Professor Zacchinelli klopfte Tom leise auf die Schulter: »O, Sie sein eine glücklick Mann – zu 'abe solch ein Frau. Es mir macken Lust, selbst noch ßu 'eirat,« murmelte er.
»Aber Sie müssen etwas haben, um die Bücher aufzustellen,« meinte Mr. Grickel. »Mama, haben wir nicht noch einen leeren Bücherschrank oben?«
»O ja. Da is der alte Schrank, wo frieher stand unten im Eßzimmer, wo du hattest deine spanischen un italienischen Biecher, eh de se hast verkauft. Der steht oben auf'm Boden un is leer. Meinst de, daß das ging. Schen is er nit.«
»Wir wollen jedenfalls mal hinaufgehen und ihn ansehen,« entgegnete Mr. Grickel.

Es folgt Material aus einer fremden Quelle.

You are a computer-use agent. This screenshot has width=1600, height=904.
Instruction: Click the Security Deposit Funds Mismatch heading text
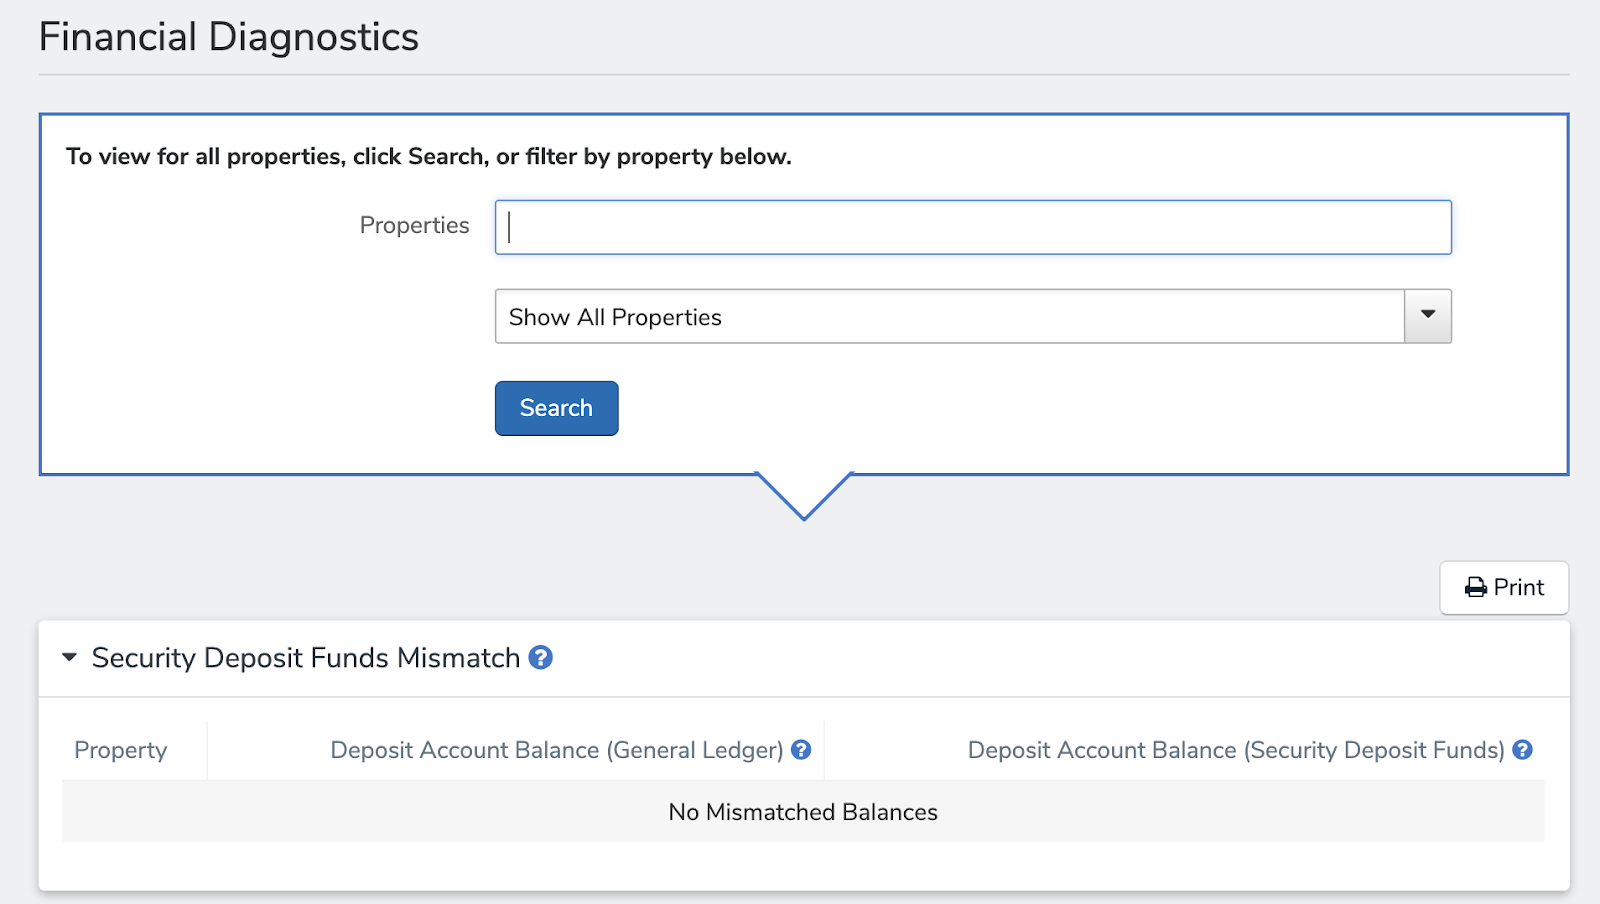(x=305, y=658)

Er führte Tom nach dem Boden, und zeigte ihm den in Rede stehenden Schrank, ein ziemlich großes Möbel von dunklem Nußholz und, wie Mrs. Grickel sehr richtig bemerkt hatte, nicht sehr schön, ja, wie er so dastand, leer und mit Staub bedeckt, sah er geradezu häßlich aus. Allein Toms Einbildungskraft füllte ihn sogleich mit seinen Büchern, und er sah mit seinem inneren Auge, daß er dann nicht mehr abstoßend häßlich sein werde. Einem geschenkten Gaul sieht man ohnehin nicht ins Maul, und ein unschöner Bücherschrank ist immer noch besser als gar keiner. Nachdem Mrs. Grickel ihn innen und außen gründlich abgestäubt hatte, wodurch er schon erheblich gewann, trugen die beiden Herren ihn zusammen hinab und stellten ihn in Toms Zimmer auf. Hierauf empfahlen sich die Besucher alle, mit Ausnahme Linas, die von Rose zum Bleiben genötigt wurde.

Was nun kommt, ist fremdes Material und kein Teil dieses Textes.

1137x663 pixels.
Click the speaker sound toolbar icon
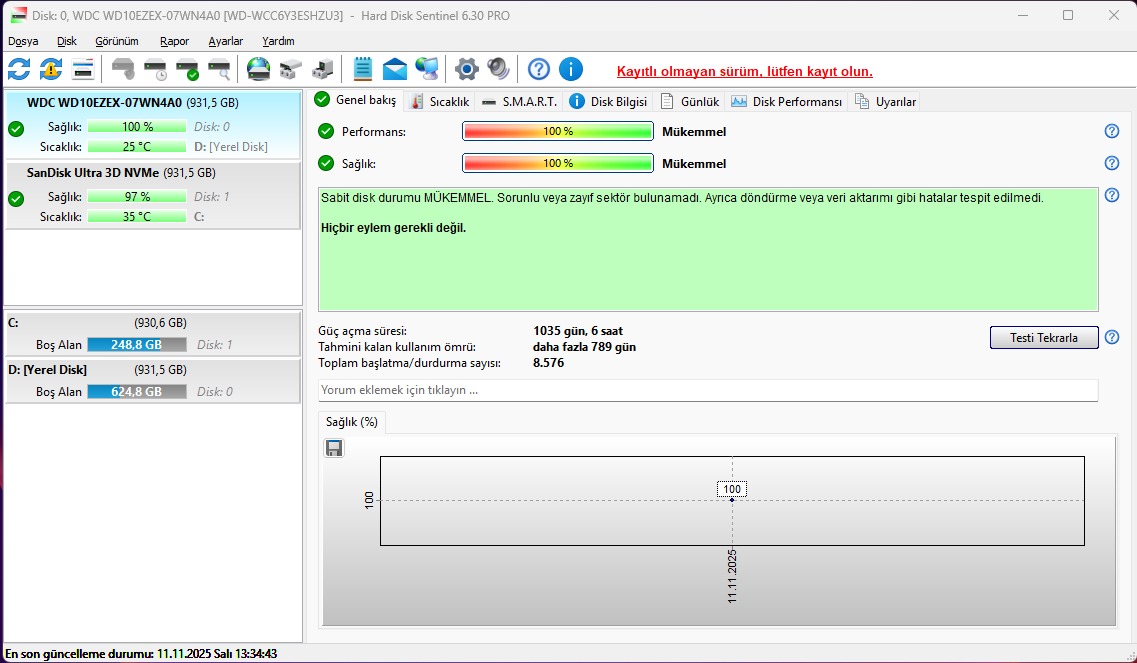tap(498, 69)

»Bleiben Sie, bitte, und leisten Sie uns etwas Gesellschaft. Ich möchte Ihnen meine Noten zeigen, die jetzt ausgepackt sind.«
Lina blieb, und die beiden Damen beschäftigten sich mit Roses Musikalien, während Tom sich sofort daran machte, seine Bücher vom Fußboden zu nehmen und in den Bücherschrank zu räumen.
Nach einiger Zeit hörten sie, wie die Klingel der Hausthür ertönte und Rose warf einen bedeutungsvollen Blick auf ihren Gatten. Dann traten einige Minuten gespannter Stille ein, die durch ein Klopfen an der Stubenthür unterbrochen wurde.
»Herein!« rief Rose.
Das Dienstmädchen trat ein und überreichte Rose eine Karte.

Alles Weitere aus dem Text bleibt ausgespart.